--- GIVEN PASSAGE ---
++++++++++

While the power of influencer marketing was now apparent to him, Tim had observed a gap in the availability of technology that could help brands scale what they were doing internally. This led him to join CreatorIQ in December 2016.
Working at CreatorIQ
Tim sees CreatorIQ as the dominant enterprise platform for the influencer marketing space.
“We are the Salesforce for influencer marketing. A technology platform that solves all the pain points of workflow, measurement and analytics helping brands scale from working with dozens of creators on an annual basis. We have clients working with hundreds of thousands of creators annually. Our platform is a full end to end campaign workflow and measurement solution. We have a robust CRM, campaign automation, measurement and reporting. We help customers pay creators and boost content.”
The platform helps reduce friction between brands and creators working together, he says.
“One of the biggest challenges the industry has is the friction of finding the right people to work with. How do we pay them? How much are they worth? Also for creators to find brands to work with. It goes both ways. We want to allow brands and creators to work together on an easier basis and both sides flourish as part of this two-sided economy.”
CreatorIQ is looking to take relationships between brands and creators to the next level.
“We want brands’ most loyal advocates who are out there talking about those brands, love those brands, to become their most successful business partners. The relationship between brand and creators is not just about being a megaphone for that brand. Creators are building their own media businesses, developing products and launching their own companies. Connecting those dots and allowing creators to flourish and become businesses of their own through a myriad of ways of partnering with traditional brands is our ultimate goal.”

++++++++++

--- INPUT DATA ---
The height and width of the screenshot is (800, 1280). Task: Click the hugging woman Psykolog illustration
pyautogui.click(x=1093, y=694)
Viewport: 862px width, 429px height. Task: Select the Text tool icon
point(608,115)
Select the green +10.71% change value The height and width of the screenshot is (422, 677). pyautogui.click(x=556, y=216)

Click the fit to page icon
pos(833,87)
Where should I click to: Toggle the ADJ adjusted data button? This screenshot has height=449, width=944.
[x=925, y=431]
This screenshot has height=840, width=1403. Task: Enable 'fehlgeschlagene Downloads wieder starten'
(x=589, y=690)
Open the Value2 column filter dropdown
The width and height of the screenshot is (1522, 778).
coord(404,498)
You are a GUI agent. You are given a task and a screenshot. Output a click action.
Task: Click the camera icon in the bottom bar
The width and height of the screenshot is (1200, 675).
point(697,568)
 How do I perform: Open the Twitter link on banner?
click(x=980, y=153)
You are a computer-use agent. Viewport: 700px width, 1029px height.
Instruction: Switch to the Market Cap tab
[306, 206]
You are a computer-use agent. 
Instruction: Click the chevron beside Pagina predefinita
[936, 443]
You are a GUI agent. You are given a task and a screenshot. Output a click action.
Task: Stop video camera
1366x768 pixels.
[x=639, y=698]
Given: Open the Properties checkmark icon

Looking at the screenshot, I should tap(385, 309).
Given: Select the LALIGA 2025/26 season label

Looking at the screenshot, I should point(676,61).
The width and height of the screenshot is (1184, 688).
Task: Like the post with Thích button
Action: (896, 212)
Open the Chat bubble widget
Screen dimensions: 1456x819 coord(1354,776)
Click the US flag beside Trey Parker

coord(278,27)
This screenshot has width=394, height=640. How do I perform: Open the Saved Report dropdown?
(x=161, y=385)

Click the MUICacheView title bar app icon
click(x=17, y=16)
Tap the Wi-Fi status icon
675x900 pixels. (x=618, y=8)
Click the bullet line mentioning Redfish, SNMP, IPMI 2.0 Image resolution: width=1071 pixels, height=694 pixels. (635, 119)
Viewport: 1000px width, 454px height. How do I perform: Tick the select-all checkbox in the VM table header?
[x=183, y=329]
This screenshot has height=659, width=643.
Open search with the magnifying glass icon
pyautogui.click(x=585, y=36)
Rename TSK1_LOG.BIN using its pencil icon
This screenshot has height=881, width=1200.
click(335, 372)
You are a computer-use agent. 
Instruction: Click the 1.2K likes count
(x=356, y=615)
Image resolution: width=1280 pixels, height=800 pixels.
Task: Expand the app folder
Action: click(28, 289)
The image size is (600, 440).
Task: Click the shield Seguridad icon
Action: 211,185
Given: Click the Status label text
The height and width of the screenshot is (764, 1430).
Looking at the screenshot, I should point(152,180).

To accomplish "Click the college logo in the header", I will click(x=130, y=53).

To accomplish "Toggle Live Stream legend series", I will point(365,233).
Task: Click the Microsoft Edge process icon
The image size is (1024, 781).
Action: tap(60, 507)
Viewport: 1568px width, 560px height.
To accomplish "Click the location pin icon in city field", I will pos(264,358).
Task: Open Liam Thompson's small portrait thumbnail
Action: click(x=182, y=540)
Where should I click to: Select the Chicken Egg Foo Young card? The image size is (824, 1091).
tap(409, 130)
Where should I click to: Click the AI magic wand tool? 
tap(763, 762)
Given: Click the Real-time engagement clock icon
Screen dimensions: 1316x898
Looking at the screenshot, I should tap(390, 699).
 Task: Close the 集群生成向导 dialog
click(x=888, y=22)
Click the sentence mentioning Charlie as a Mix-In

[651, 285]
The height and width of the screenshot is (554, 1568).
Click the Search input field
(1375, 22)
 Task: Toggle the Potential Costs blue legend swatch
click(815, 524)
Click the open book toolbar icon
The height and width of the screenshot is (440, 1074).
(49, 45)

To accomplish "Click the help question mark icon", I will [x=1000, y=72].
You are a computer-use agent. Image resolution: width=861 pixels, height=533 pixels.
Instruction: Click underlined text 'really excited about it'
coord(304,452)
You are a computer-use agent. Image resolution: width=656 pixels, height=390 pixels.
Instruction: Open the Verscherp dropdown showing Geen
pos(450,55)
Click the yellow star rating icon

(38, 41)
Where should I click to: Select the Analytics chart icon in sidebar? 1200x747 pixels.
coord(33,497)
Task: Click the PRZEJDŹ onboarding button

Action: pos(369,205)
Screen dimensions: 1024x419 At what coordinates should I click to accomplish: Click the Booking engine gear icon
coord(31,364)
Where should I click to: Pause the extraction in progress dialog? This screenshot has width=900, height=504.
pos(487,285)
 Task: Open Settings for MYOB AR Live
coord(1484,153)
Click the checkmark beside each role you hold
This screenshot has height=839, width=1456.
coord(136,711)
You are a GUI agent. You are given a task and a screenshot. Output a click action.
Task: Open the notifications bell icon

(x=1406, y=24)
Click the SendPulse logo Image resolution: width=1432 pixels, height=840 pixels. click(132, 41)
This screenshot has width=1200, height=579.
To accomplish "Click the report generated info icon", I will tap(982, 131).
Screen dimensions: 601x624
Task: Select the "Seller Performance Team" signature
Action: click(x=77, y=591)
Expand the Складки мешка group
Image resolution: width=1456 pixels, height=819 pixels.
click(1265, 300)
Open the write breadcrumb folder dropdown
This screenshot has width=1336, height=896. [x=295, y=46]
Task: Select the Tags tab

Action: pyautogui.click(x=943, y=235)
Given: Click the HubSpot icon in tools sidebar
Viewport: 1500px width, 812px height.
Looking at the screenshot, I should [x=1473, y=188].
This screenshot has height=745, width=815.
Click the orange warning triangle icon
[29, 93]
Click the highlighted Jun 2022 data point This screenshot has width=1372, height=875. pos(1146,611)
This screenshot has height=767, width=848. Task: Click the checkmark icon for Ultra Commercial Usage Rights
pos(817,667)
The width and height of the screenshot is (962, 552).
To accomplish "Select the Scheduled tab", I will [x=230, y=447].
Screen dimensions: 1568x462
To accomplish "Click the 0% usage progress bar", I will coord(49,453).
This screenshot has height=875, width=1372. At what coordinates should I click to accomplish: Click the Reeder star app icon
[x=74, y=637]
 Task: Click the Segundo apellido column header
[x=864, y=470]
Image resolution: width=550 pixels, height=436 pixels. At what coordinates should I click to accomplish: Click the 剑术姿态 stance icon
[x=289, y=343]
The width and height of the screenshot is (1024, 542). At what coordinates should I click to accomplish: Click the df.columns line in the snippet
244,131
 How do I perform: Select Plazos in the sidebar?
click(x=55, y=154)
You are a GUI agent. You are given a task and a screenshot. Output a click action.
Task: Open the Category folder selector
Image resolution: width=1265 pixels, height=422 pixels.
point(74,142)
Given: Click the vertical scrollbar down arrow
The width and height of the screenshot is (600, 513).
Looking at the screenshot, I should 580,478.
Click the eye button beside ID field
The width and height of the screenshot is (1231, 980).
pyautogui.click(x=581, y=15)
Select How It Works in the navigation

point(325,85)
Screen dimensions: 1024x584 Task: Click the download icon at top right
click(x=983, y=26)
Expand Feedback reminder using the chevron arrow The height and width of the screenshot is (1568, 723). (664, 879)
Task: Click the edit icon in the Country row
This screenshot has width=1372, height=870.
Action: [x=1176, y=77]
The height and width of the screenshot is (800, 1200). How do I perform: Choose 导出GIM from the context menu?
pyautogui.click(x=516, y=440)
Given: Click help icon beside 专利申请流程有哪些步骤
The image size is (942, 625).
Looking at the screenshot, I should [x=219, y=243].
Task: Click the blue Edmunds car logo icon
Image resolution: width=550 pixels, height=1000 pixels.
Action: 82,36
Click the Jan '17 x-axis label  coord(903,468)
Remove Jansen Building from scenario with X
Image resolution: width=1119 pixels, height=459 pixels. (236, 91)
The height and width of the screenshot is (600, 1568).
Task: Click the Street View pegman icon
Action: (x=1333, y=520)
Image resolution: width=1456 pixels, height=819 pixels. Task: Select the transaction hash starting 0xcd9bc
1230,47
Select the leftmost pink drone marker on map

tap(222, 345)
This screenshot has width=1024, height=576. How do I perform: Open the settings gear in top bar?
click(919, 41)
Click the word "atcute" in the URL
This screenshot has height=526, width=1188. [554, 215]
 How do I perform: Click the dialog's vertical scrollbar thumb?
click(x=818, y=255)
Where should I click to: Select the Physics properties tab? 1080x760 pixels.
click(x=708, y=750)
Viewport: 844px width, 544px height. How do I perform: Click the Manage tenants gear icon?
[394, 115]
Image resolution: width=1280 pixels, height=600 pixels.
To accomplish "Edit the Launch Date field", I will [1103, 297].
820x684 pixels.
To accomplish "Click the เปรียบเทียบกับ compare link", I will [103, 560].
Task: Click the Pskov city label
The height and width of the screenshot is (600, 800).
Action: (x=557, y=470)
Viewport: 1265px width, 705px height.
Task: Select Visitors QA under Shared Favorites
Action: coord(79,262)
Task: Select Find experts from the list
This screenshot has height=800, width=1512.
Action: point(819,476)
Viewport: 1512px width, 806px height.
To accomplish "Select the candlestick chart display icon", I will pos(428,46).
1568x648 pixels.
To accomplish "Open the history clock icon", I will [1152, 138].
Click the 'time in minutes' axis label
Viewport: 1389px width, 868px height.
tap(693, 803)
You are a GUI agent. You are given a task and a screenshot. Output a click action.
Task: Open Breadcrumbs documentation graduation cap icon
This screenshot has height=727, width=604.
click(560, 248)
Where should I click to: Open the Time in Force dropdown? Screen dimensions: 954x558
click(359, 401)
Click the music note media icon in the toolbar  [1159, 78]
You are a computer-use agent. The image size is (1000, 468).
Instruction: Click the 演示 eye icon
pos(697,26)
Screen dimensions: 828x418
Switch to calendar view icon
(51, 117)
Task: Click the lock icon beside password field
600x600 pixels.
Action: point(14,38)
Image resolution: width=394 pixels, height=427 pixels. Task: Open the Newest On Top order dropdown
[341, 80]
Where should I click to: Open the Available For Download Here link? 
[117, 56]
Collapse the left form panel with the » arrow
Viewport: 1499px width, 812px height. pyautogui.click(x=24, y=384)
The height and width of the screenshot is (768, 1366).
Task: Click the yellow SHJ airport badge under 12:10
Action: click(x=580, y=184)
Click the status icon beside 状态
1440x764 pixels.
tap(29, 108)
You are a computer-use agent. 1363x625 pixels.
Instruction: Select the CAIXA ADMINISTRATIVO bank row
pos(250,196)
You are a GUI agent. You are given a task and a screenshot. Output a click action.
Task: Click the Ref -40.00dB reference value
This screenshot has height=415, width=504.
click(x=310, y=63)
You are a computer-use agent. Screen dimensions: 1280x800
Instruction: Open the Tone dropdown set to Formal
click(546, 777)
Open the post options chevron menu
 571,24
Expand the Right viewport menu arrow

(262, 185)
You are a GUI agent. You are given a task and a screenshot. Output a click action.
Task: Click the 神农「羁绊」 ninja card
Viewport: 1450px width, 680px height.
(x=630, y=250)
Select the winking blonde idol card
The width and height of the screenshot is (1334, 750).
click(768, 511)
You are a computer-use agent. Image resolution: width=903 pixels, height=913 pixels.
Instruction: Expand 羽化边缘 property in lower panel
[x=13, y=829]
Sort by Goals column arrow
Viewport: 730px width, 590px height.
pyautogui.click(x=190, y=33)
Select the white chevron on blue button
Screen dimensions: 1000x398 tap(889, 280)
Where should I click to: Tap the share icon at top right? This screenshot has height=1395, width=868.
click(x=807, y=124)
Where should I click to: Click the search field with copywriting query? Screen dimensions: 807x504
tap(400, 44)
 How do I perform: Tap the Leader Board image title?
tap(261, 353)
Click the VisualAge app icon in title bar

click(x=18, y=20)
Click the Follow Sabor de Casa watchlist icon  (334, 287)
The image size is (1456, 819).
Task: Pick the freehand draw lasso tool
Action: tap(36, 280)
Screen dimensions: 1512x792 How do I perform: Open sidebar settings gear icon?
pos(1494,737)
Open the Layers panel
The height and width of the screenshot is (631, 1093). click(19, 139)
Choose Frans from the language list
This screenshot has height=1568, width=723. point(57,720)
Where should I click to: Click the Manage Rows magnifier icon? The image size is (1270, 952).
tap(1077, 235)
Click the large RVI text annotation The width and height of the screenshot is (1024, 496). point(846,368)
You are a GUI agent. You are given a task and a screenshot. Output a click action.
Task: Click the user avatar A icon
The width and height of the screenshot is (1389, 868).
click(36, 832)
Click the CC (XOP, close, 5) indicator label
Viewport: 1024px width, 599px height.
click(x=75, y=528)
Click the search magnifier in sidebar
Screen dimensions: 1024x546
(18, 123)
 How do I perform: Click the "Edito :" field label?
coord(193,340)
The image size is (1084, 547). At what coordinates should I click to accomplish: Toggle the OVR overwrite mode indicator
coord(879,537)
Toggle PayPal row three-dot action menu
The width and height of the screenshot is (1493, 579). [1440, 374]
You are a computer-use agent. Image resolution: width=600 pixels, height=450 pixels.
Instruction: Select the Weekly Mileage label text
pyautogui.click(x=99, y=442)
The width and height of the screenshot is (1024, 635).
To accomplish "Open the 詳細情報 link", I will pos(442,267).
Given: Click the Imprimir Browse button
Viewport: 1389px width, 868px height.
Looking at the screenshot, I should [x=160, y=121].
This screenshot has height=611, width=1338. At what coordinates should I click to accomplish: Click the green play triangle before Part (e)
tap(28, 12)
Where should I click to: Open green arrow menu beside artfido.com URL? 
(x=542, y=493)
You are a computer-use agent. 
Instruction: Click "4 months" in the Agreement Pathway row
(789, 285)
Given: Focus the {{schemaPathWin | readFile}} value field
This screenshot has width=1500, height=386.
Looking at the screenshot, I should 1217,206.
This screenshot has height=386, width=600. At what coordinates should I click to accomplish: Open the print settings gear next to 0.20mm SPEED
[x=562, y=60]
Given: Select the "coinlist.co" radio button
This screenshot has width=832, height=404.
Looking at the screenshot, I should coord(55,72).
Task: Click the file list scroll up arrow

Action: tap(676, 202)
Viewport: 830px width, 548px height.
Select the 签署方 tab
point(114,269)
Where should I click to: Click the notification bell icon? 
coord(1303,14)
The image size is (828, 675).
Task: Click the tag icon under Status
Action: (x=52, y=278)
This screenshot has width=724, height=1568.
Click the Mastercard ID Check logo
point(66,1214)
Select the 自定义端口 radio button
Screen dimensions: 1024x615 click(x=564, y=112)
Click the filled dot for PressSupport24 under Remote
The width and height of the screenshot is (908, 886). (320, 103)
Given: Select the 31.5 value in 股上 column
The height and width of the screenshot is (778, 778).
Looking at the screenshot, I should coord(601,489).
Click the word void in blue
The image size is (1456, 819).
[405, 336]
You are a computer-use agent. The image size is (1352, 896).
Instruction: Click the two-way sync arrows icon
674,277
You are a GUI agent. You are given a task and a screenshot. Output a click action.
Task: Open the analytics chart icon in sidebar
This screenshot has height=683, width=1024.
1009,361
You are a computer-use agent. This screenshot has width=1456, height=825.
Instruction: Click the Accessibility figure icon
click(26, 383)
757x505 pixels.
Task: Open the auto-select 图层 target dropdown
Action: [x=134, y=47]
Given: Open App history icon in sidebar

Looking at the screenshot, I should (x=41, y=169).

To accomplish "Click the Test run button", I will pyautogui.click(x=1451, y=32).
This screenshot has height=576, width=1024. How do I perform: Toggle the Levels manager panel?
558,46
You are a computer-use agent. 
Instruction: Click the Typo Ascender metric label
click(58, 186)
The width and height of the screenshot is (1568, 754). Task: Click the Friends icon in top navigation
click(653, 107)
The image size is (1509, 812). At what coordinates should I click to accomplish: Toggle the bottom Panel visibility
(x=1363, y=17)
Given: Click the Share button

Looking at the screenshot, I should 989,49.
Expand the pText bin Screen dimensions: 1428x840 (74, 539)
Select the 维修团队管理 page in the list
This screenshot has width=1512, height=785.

++++++++++

--- AIM 1 ---
Copy out the whole text about Tim's work at CreatorIQ, word for word.
--- AIM 2 ---
Repeat the rows starting at the line that contains "How do I perform: Open the Twitter" and ending at the line that contains "click(335, 372)", both included, exactly as they appear.

--- EXERCISE OUTPUT 1 ---
While the power of influencer marketing was now apparent to him, Tim had observed a gap in the availability of technology that could help brands scale what they were doing internally. This led him to join CreatorIQ in December 2016.
Working at CreatorIQ
Tim sees CreatorIQ as the dominant enterprise platform for the influencer marketing space.
“We are the Salesforce for influencer marketing. A technology platform that solves all the pain points of workflow, measurement and analytics helping brands scale from working with dozens of creators on an annual basis. We have clients working with hundreds of thousands of creators annually. Our platform is a full end to end campaign workflow and measurement solution. We have a robust CRM, campaign automation, measurement and reporting. We help customers pay creators and boost content.”
The platform helps reduce friction between brands and creators working together, he says.
“One of the biggest challenges the industry has is the friction of finding the right people to work with. How do we pay them? How much are they worth? Also for creators to find brands to work with. It goes both ways. We want to allow brands and creators to work together on an easier basis and both sides flourish as part of this two-sided economy.”
CreatorIQ is looking to take relationships between brands and creators to the next level.
“We want brands’ most loyal advocates who are out there talking about those brands, love those brands, to become their most successful business partners. The relationship between brand and creators is not just about being a megaphone for that brand. Creators are building their own media businesses, developing products and launching their own companies. Connecting those dots and allowing creators to flourish and become businesses of their own through a myriad of ways of partnering with traditional brands is our ultimate goal.”

--- EXERCISE OUTPUT 2 ---
 How do I perform: Open the Twitter link on banner?
click(x=980, y=153)
You are a computer-use agent. Viewport: 700px width, 1029px height.
Instruction: Switch to the Market Cap tab
[306, 206]
You are a computer-use agent. 
Instruction: Click the chevron beside Pagina predefinita
[936, 443]
You are a GUI agent. You are given a task and a screenshot. Output a click action.
Task: Stop video camera
1366x768 pixels.
[x=639, y=698]
Given: Open the Properties checkmark icon

Looking at the screenshot, I should tap(385, 309).
Given: Select the LALIGA 2025/26 season label

Looking at the screenshot, I should point(676,61).
The width and height of the screenshot is (1184, 688).
Task: Like the post with Thích button
Action: (896, 212)
Open the Chat bubble widget
Screen dimensions: 1456x819 coord(1354,776)
Click the US flag beside Trey Parker

coord(278,27)
This screenshot has width=394, height=640. How do I perform: Open the Saved Report dropdown?
(x=161, y=385)

Click the MUICacheView title bar app icon
click(x=17, y=16)
Tap the Wi-Fi status icon
675x900 pixels. (x=618, y=8)
Click the bullet line mentioning Redfish, SNMP, IPMI 2.0 Image resolution: width=1071 pixels, height=694 pixels. (635, 119)
Viewport: 1000px width, 454px height. How do I perform: Tick the select-all checkbox in the VM table header?
[x=183, y=329]
This screenshot has height=659, width=643.
Open search with the magnifying glass icon
pyautogui.click(x=585, y=36)
Rename TSK1_LOG.BIN using its pencil icon
This screenshot has height=881, width=1200.
click(335, 372)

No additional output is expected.